BELLENGER, ÉTIENNE (Stephen Bellinger, dans Hakluyt), marchand de Rouen et explorateur des provinces atlantiques actuelles ; circa 1580–1584.

Bellenger était probablement un marchand qui s’occupait aussi bien du commerce du poisson que de celui des fourrures. Avant 1582, il avait fait deux voyages dans les provinces maritimes, peut-être à titre de commissaire sur des vaisseaux normands qui visitèrent l’île du Cap-Breton pour y trafiquer avec les Indiens, et il avait longé la côte de la Nouvelle-Écosse sur une certaine distance. C’est probablement à son instigation que le vieux cardinal de Bourbon, archevêque de Rouen, s’intéressa, de concert avec le duc de Joyeuse, amiral de France, à un projet en vue d’explorer le littoral au sud et à l’ouest du Cap-Breton pour y trafiquer avec les Indiens et y établir un petit comptoir qui, espéraient-ils, pourrait constituer plus tard le noyau d’un établissement colonial.

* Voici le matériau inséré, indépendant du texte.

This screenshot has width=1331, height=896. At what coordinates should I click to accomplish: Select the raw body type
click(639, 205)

À l’été de 1582, Bellenger emprunta de l’argent à Rouen, vraisemblablement pour payer les dépenses commerciales de l’entreprise, bien qu’on lui eût récemment remboursé sa part de financement de la malheureuse expédition de Strozzi aux Açores. Plus tard, en novembre, le trois-mâts Chardon, de 50 tonnes, appartenant à Jacques de Chardon de Tressonville, gentilhomme de l’entourage du cardinal, fut armé pour le voyage de Bellenger. Michel Costé, de Rouen, pilote d’expérience, fut engagé pour le voyage, et on lui permit de se porter acquéreur d’un tiers du navire. Capitaine et pilote, Costé devait fournir dix hommes d’équipage ; à Bellenger était confié le commandement des 20 hommes qu’on allait transporter outre-Atlantique et laisser là avec des provisions. La destination devait rester secrète et n’être révélée par Bellenger qu’une fois qu’on serait sorti de la Manche. Sa mission terminée, le navire devait retourner en France.

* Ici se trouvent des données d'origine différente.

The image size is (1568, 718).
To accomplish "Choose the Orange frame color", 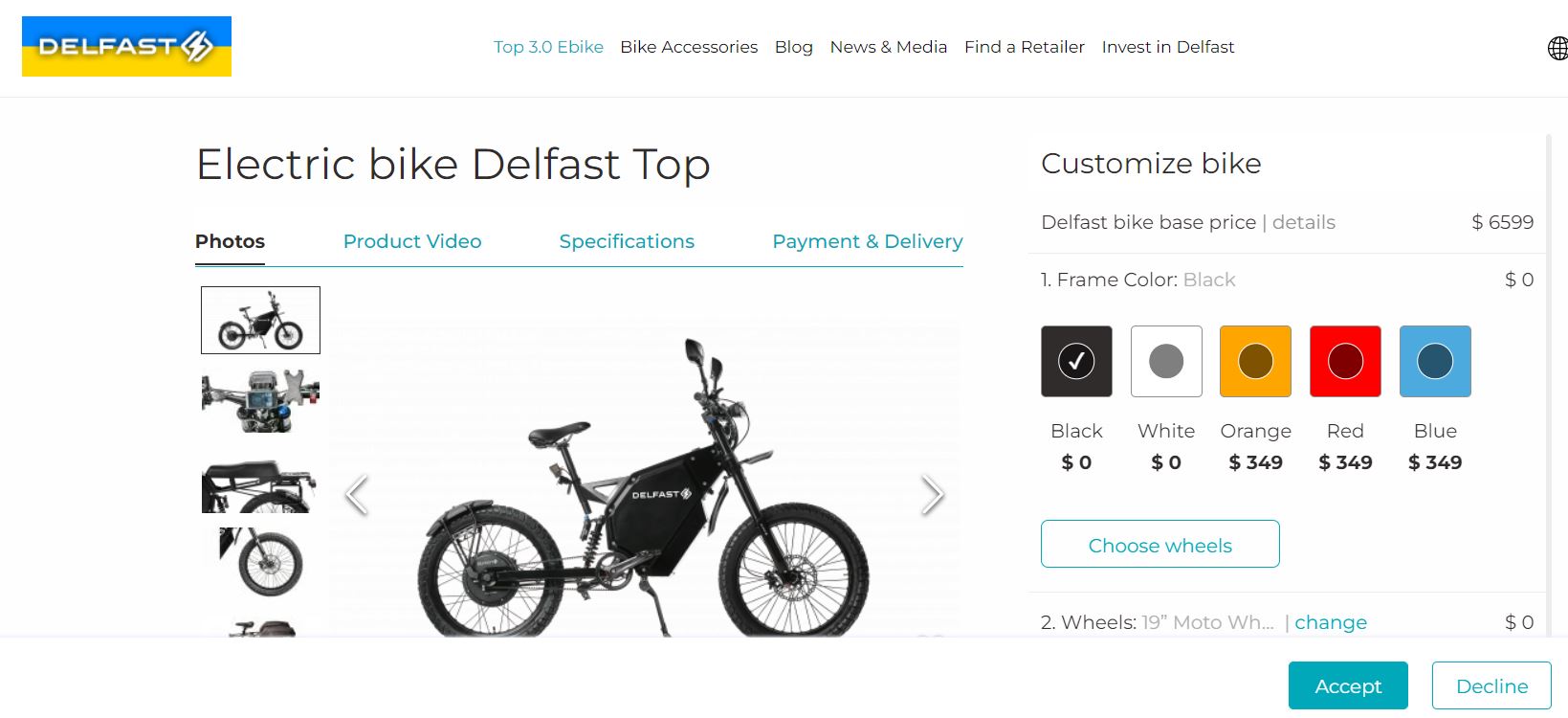I will [1255, 361].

Le Chardon quitta Havre-de-Grâce (Le Havre)le 19 janvier 1583 (nouveau style) avec une petite pinasse à son bord. On suppose que le navire fut poussé par un bon vent de l’Est, car il atteignit le Cap-Breton en 20 jours, c’est-à-dire vers le 7 février. Nous ignorons à quel point Bellenger connaissait la côte et à quel endroit il s’était d’abord proposé d’atterrir. Sous sa direction, le Chardon releva tout le littoral en direction ouestsud-ouest à partir du cap, indiquant les baies, les havres, les rochers et les îles, et sondant les hauts et les bas fonds. Environ 50 ou 60 lieues plus loin, il nota l’apparence d’une grande île, qu’il reconnut pour être l’île Saint-Jean (isle St. Jehan). Quoi qu’aient pu en penser d’autres cartographes, il est clair que Bellenger voyait là ce que nous savons être la partie ouest de la Nouvelle-Écosse, séparée de la « terre ferme », probablement par le havre d’Halifax. Il longea un côté de ce qu’il représenta par la suite sur la carte comme une île triangulaire, s’étendant sur une distance d’environ 50 lieues de l’Est à l’Ouest, c’est-à-dire jusqu’au cap de Sable, qu’il doubla pour entrer « dans la grande baie de cette île », soit la baie Française (baie de Fundy). Bellenger ayant noté que « l’entrée est si étroite qu’une couleuvrine pourrait lancer un boulet d’une rive à l’autre », il semble bien qu’il soit passé dans la baie (si le littoral n’a pas change entre-temps) entre Long Island et Digby Neck. Il remonta la rive sud de la baie sur une distance d’une trentaine de lieues, soit presque jusqu’à l’embouchure de la baie des Mines (Minas Basin) où, apparemment, il n’entra pas, encore qu’il l’ait sans doute considérée comme la partie nord du détroit entre l’isle St. Jehan et le Cap-Breton. Il planta des jalons de prise de possession au fond de la baie en fixant les armoiries du cardinal de Bourbon à un grand arbre (où Champlain les découvrit peut-être en 1607 sous forme d’une très vieille croix toute couverte de mousse).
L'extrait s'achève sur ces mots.